== Document section

# Rings of $S$-integers are finitely generated as rings

Let $$K$$ be a global field (number field or algebraic function field over a finite field), $$\mathcal{V}$$ the set of $$\mathbb{Z}$$-valuations on $$K$$, $$S \subseteq \mathcal{V}$$ a finite set. The ring of $$S$$-integers is the subring of $$K$$ defined as $$\mathcal{O}_S = \lbrace x \in K \mid \forall v \in \mathcal{V} \setminus S : v(x) \geq 0 \rbrace.$$ I am looking to puzzle together references for the following statement:

Let $$R$$ be a subring of $$K$$ such that $$K$$ is the fraction field or $$R$$. Then $$R$$ is finitely generated as a ring if and only if it is contained in some ring of $$S$$-integers.

A reference for the full statement would be amazing. I have been able to piece together pieces from different references, but the part which is generally missing is that $$\mathcal{O}_S$$ is actually finitely generated as a ring (equivalently, a $$\mathbb{Z}$$-algebra) for any choice of $$S$$.

Where should I look to find a reference for this statement? It feels like a statement from commutative algebra, but a minimal amount of number theory (respectively algebraic geometry) is needed to prove it, at least in the proofs I know of. On the other hand, there is no mention of the statement in any algebraic number theory books I consulted.

====

What is asked:
(a) What two kinds of fields does the post count as global fields?
(b) Quote the stretch of the post from "A reference for the" through "choice of $$S$$.".
The data after this post has nothing to do with it.

== Data

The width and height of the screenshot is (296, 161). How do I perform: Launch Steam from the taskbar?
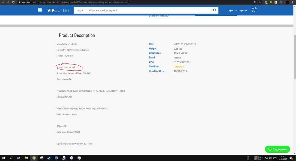[49, 158]
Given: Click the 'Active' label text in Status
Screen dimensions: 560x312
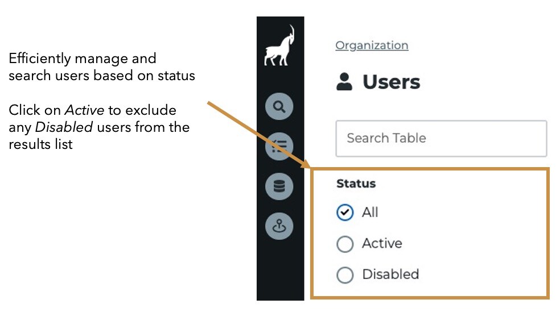Looking at the screenshot, I should (382, 243).
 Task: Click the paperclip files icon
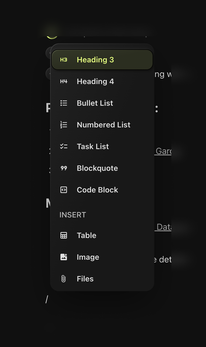coord(64,279)
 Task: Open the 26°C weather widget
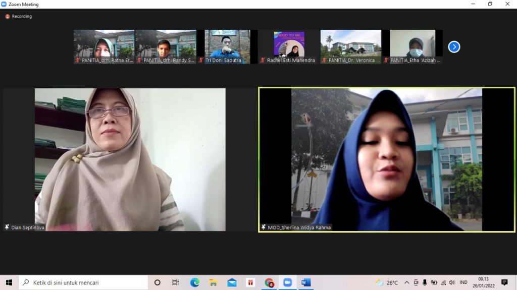[387, 282]
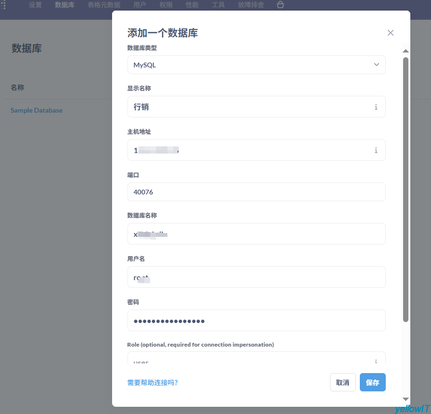Click the grid dots icon at top left

(4, 5)
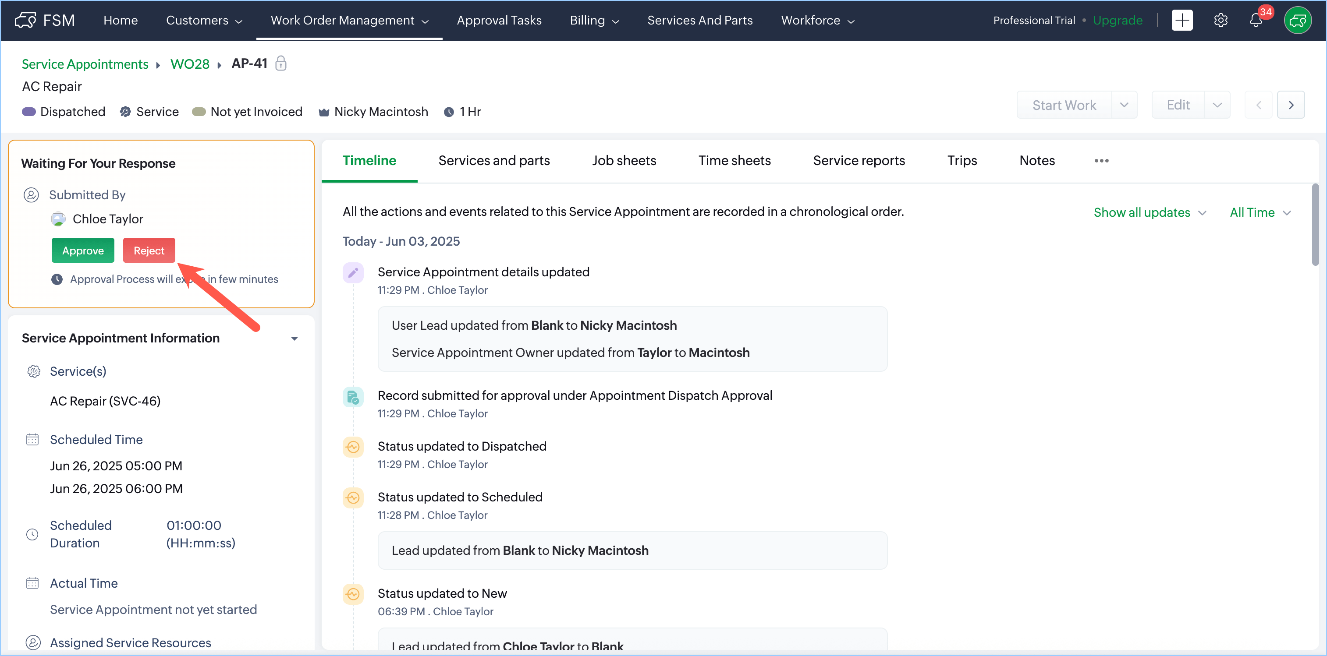The height and width of the screenshot is (656, 1327).
Task: Open All Time filter dropdown
Action: pos(1260,213)
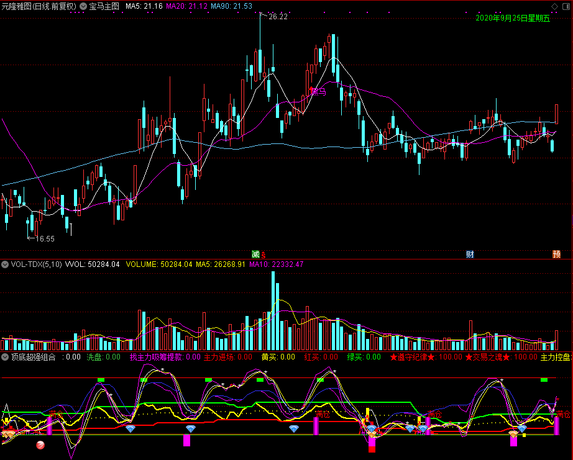The height and width of the screenshot is (460, 573).
Task: Click the MA5 value label in header
Action: click(x=144, y=6)
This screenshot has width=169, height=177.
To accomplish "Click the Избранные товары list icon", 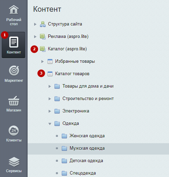I will click(50, 61).
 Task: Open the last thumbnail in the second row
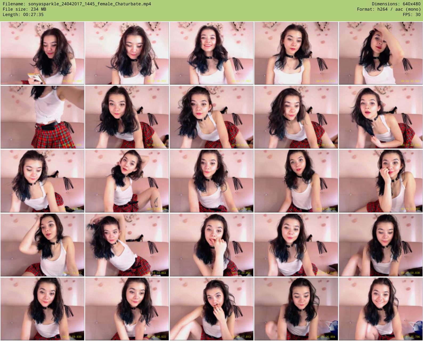[x=381, y=117]
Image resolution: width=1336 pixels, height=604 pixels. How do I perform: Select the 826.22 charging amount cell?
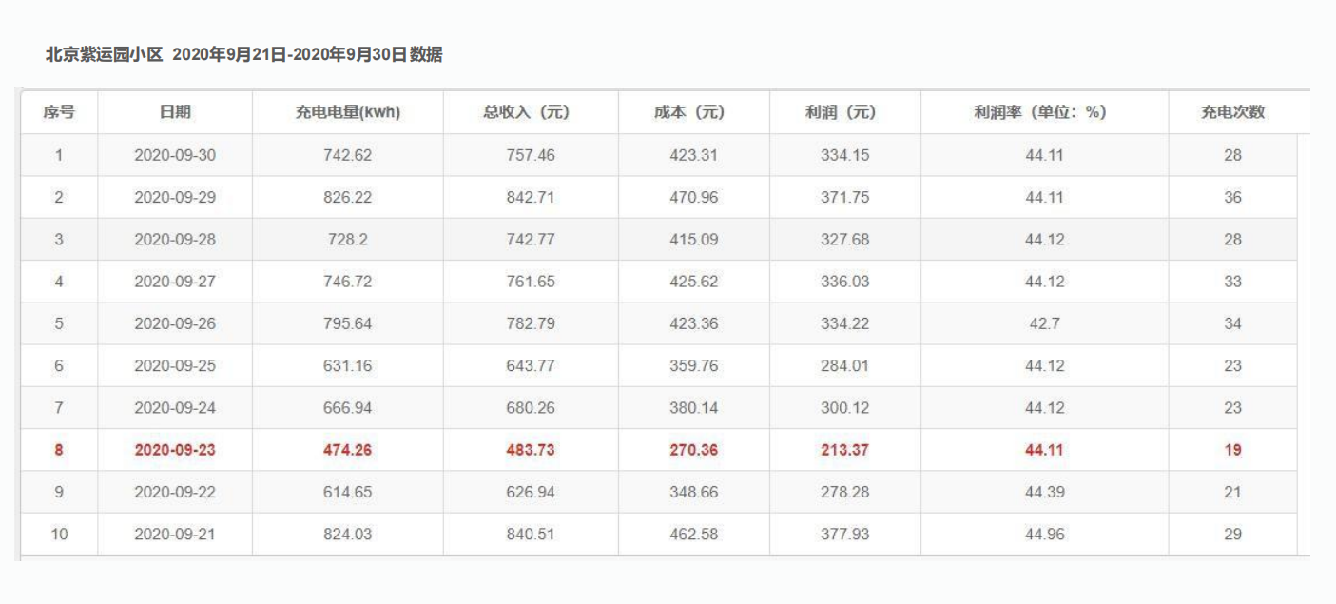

====

Responses by task:
(a) Number fields and algebraic function fields over a finite field.

(b)
A reference for the full statement would be amazing. I have been able to piece together pieces from different references, but the part which is generally missing is that $$\mathcal{O}_S$$ is actually finitely generated as a ring (equivalently, a $$\mathbb{Z}$$-algebra) for any choice of $$S$$.